On Wednesday afternoon, June 22, a feisty group of 3,000 nurses, and their supporters from other unions and community groups, rallied at Federal Hall on Wall St. in New York City to confront the greedy banking industry and demand they pay tiny taxes on financial transactions to stop devastating budget cuts and finance health care for all.
In solidarity with the 40-nation International Days of Action, National Nurses United and their union and community allies--including the AFL-CIO, the UAW, The Transit Workers Union, UNITE HERE Local 100, Working Families Party, Jobs with Justice, NYPIRG, and many more--used powerful speeches, spirited stories, skits, and songs to bring attention to their Main Street Contract, a vision for a more fair and just economy. It includes as a centerpiece a bill supporters will soon introduce in Congress to tax the very transactions that led to the economic crisis.

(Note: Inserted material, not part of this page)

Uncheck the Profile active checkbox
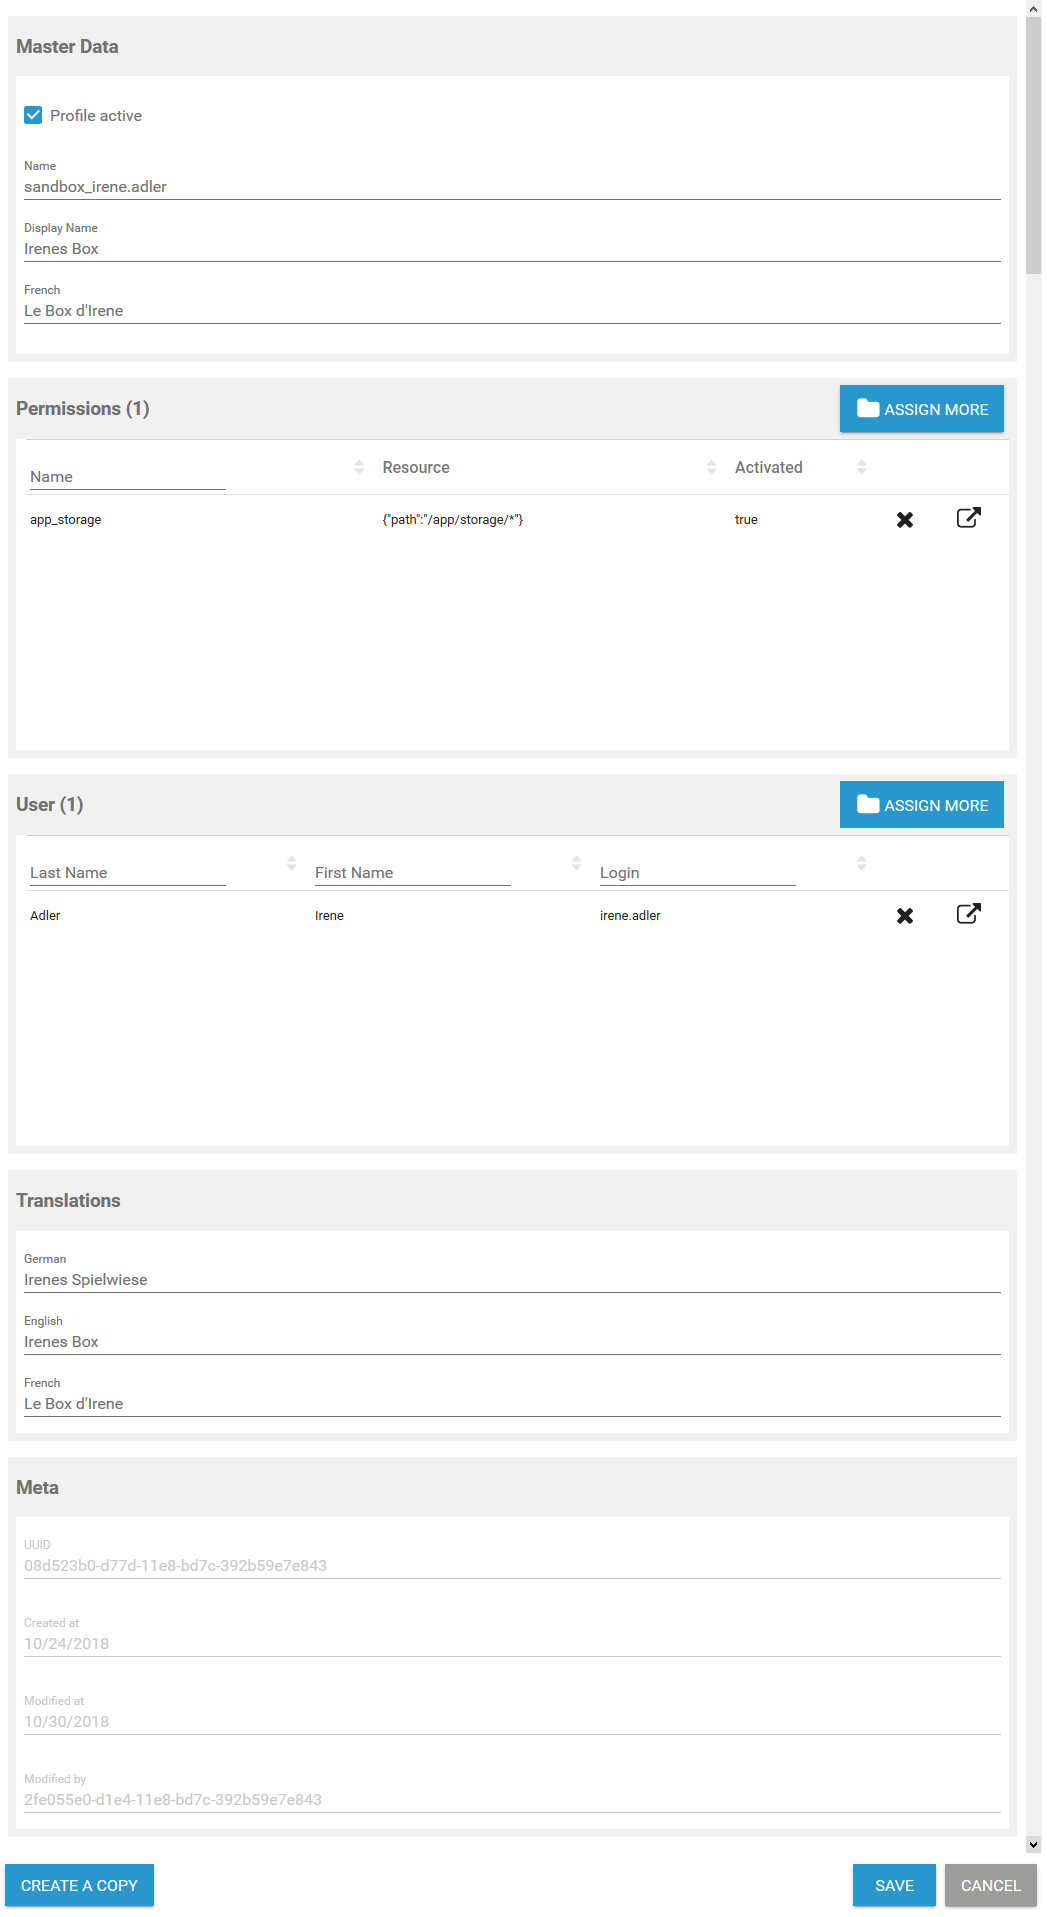The image size is (1047, 1917). [x=33, y=115]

It's always fun to be at a rally with the nurses, who are unique in American labor for their enormous spirit, rollicking sense of humor, and some of the most creative and radical analyses of the failures of the U.S. system. The nurses don't mess around. They set a high standard for the American labor movement, challenging power and engaging the public with their spirited take on American politics, the rights of workers, and especially the needs of people who use the country's health care system. The nurses are about protecting their patients as well as themselves, and America trusts and has enormous respect for its nurses, which enables the 170,000 National Nurses United to spread the word in ways that other unions are more challenged.

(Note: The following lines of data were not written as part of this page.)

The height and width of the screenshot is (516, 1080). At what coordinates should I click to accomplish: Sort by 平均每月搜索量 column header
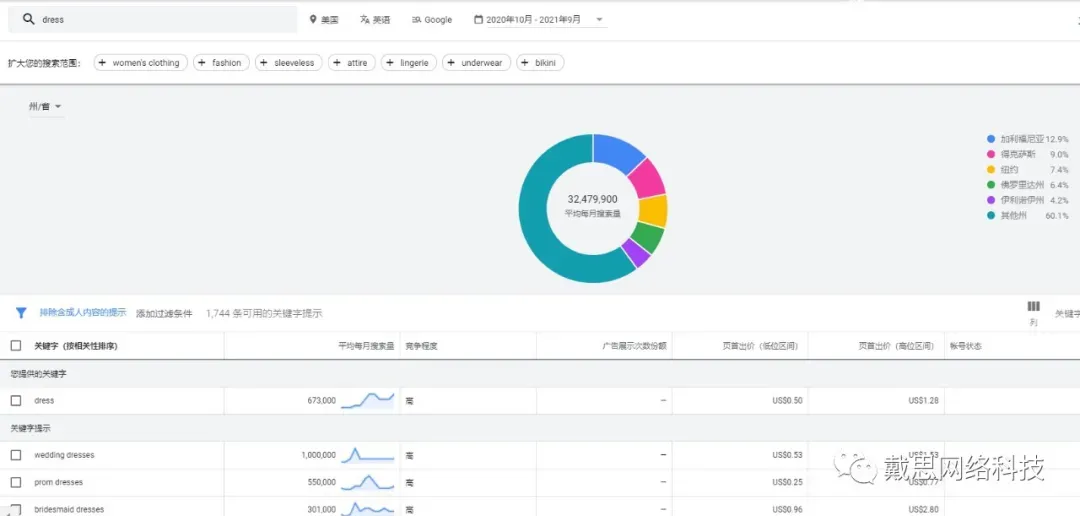[366, 346]
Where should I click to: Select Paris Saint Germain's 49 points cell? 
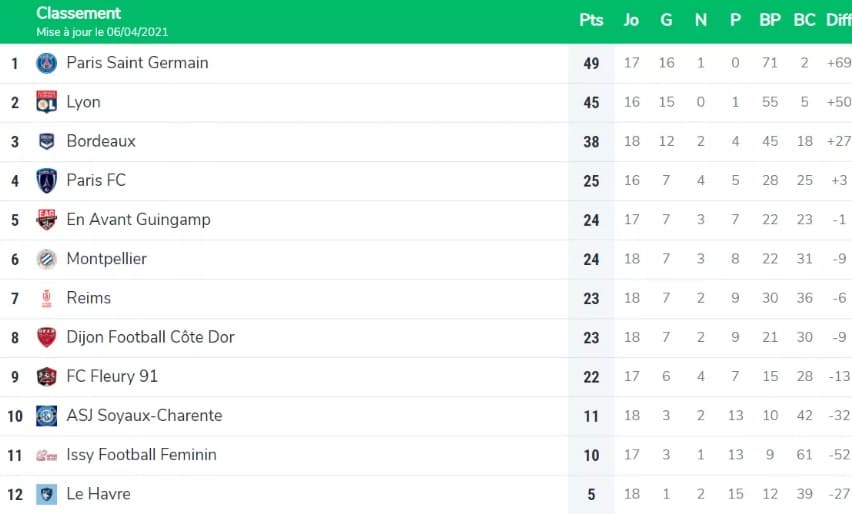pos(591,63)
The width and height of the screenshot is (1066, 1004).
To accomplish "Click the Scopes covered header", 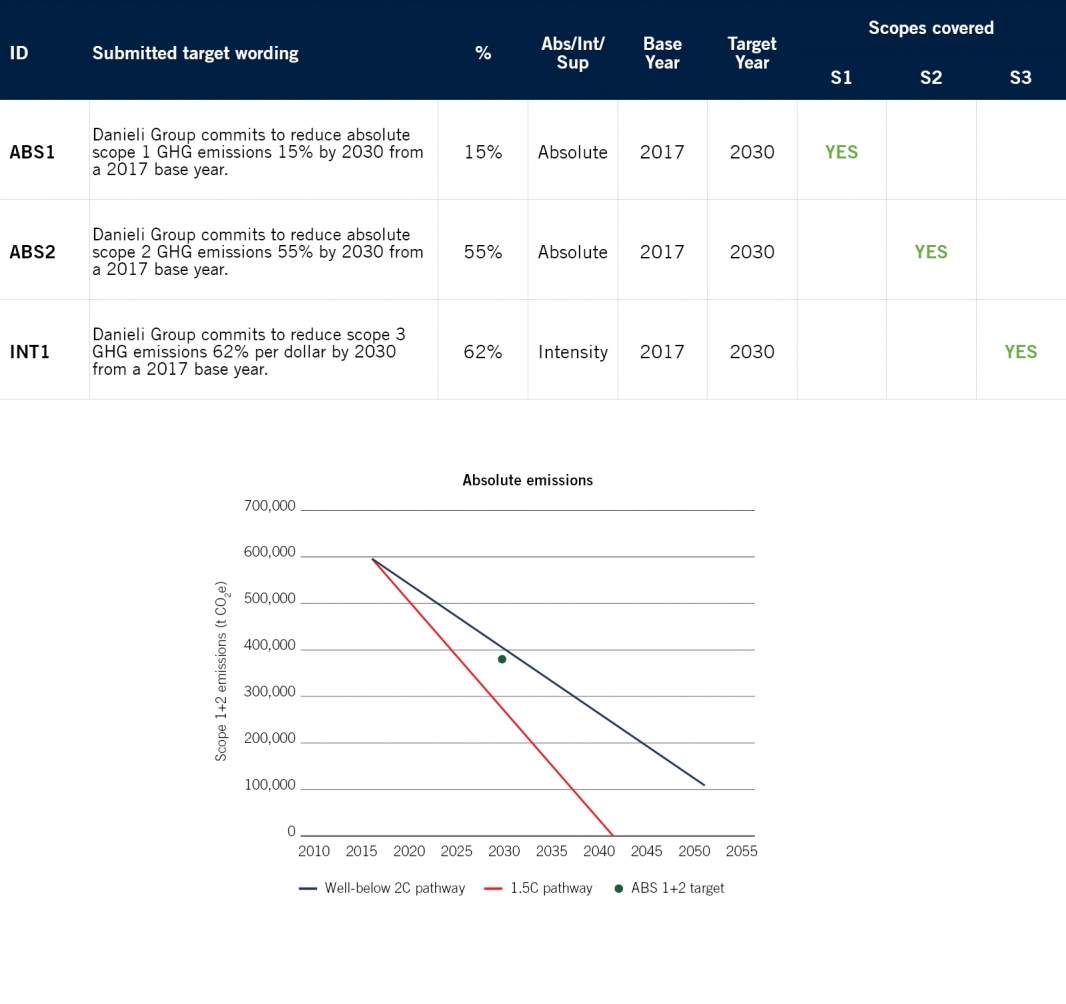I will pos(931,28).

The nurses understand and can give witness to how the decline of the American dream in the current wretched economy is hugely impacting society. "America's nurses see and feel broad declines in health and living standards for their patients and their own families that are directly tied to the collapse in jobs, housing , health care, and other basics of what used to be called the American dream," said NNU co-president Deborah Burger, RN. "Nurses are calling for a change in priorities because they have seen enough and want to stop the bleeding now. "
And the nurses are seeing a lot that can be directly linked to the prolonged economic decline. Their message: because the economic crisis is linked to a rise in health problems, the Wall Street bankers must also pay for the ailments they have provoked. Health conditions caused by the poor economy include stress-induced heart problems in younger patients, diabetes in children due to unhealthy diets, and anxiety and depression across all age groups as parents and children alike wonder if they will be able to afford a roof over their head or food on the table.

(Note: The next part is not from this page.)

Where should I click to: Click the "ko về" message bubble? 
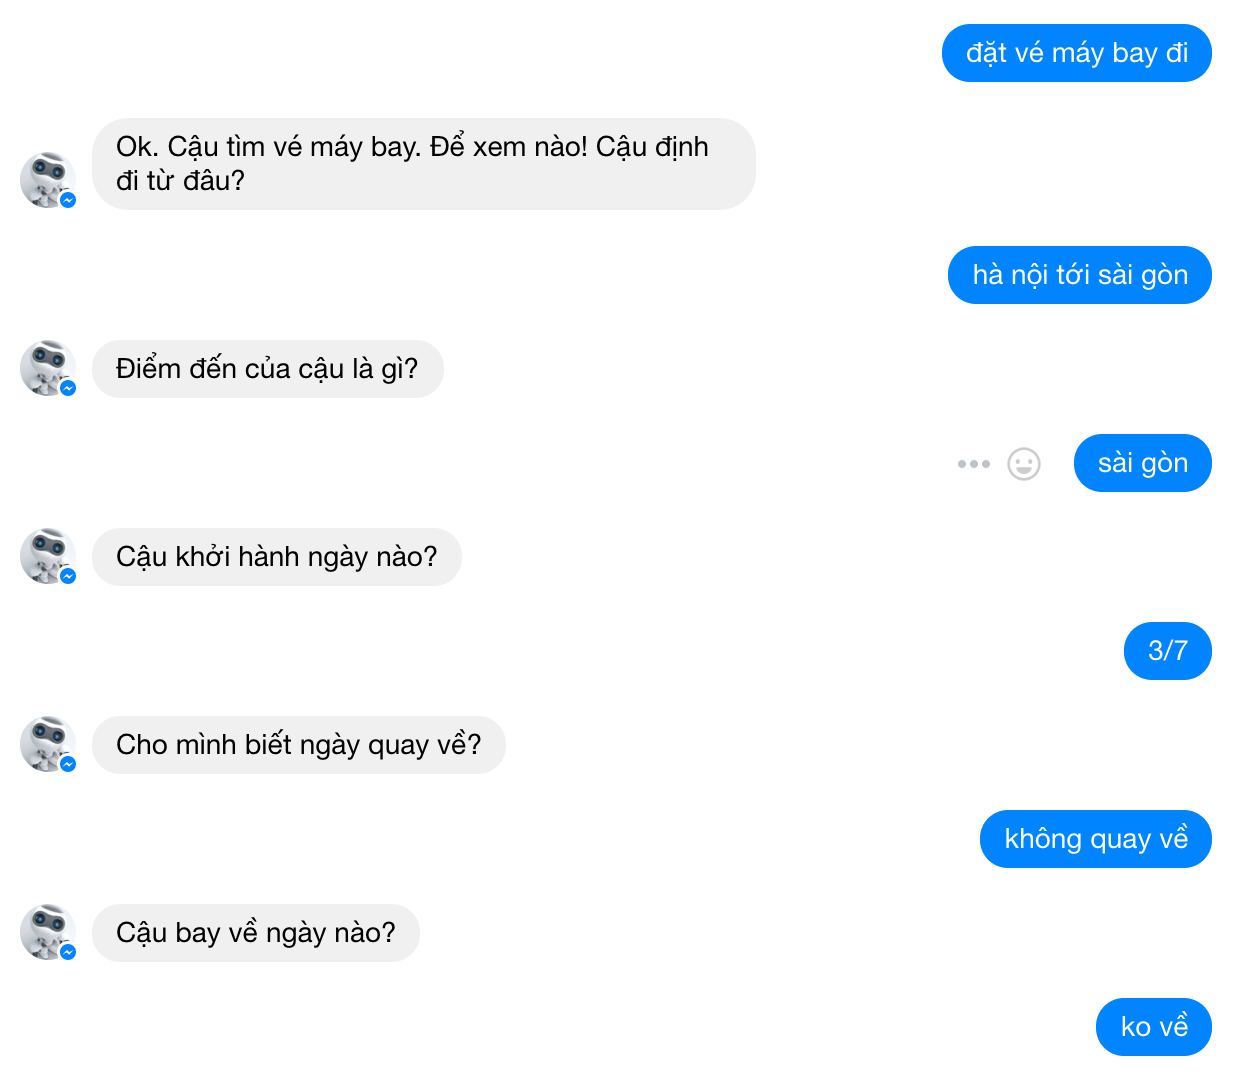pos(1153,1027)
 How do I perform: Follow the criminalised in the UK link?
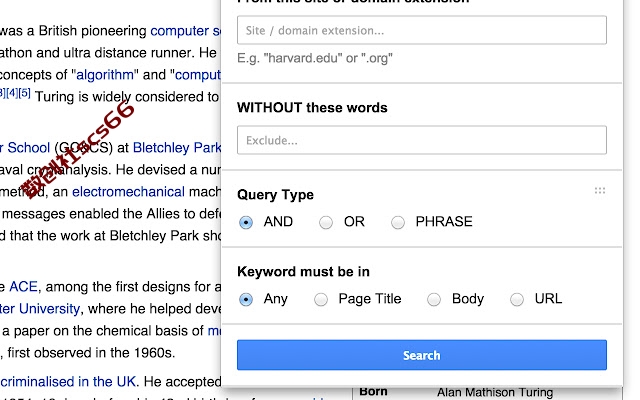tap(68, 382)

The executive director of NNU, Rose Ann DeMoro, is outraged. "America has the wealth to end despair and deprivation. To reclaim this nation we have to start by making Wall Street pay to undo the damage that has caused immeasurable suffering, while the high rollers on Wall Street, who created this crises are rewarded with bailouts, bonuses, tax cuts, and regulatory rollbacks."
To remedy the budget crisis and its impact on Americans, organizers are pushing for a small fee on the trading of bonds, options, credit default swaps, futures, and derivatives to save crucial social programs from falling victim to the impact of Wall Street’s missteps. Organizers say the tax could generate $350 billion a year.
The equivalent of the sales tax “Main Street” Americans have long been paying, the tax is not a new idea. Great Britain has already implemented a .25 percent tax on each stock trade, and it has not inhibited financial activity. The European Parliament also endorsed a tax for European Union nations. In the U.S., measures to tax all stock sales and transfers have been underway for the past fifty years and, after the 1987 Wall Street crash, U.S. politicians including Bob Dole and President George H.W. Bush endorsed similar measures.
“Just like working people pay taxes, these yo-yos who buy and sell, buy and sell, should pay taxes on that,” said President of Amalgamated Transit Union Larry Hamley.
During the rally, there were were frequent skits to shed light on the deplorable status of our country with (a very sick) Lady Liberty. “I need relief. I can’t walk and I need to know why -- why I have no health care, why I have no health insurance,” said the green-clad woman.
“You’re sick because here in New York City, the richest city in the country, we are having one of the most drastic cuts in the budget ever,” said Ilya Geller of Bloombergville, who listed 6,000 teachers, 20 fire houses, $15 million in child care, $40 million in senior services, and $90 million in libraries as casualties to the budget cuts.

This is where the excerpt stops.